(144c) Steric Hindrance Effect on Adsorption Kinetic of Asphaltenes on Oil/Water Interfaces

Many equations of state such as Langmuir and Volmer model were introduced over the years to describe the adsorption behavior of a system, however, not all of them are able to capture the phase transition. On the other hand, Lattice gas model can capture the phase transition but not the adsorption isotherm.

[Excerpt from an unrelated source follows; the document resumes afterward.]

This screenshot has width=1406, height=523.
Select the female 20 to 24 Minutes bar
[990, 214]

Herein, the equation of state of a 2D hard-core lattice gas is studied with a new numerical method based on random sequential adsorption incorporating surface diffusion (RSAD) to obtain both phase transition and adsorption kinetic. From the success rate of adsorption attempts, a blocking function is extracted that can be used to obtain the dependency of surface pressure on surface coverage based on Gibbs adsorption isotherm. This model is used to analyze the interfacial behavior of asphaltenes at the water/oil interface. RSAD method generates accurate information, particularly through the calculation of correlation functions and the visual observation of the lattice structure at high coverage which reveal the phase transition of asphaltenes laden interface from disordered to ordered phase at high coverage due to the steric hindrance effect. This ordered phase is consistent with the observation of birefringence within asphaltenes laden interfaces upon contracting the aged droplet. Corresponding surface pressure obtained from this model is equal to the surface pressure that a droplet containing of asphaltenes solution loses its Laplacian shape over contraction experiment. Another outcome of this model is the observation of dynamic frustration within the dense interfacial layers due to the fast increase of surface coverage in comparison with interfacial diffusion either during spontaneous adsorption or during interfacial area reduction. As a result, the interfacial layer would enter into a metastable glass state that would slowly relax towards a crystalline state with time.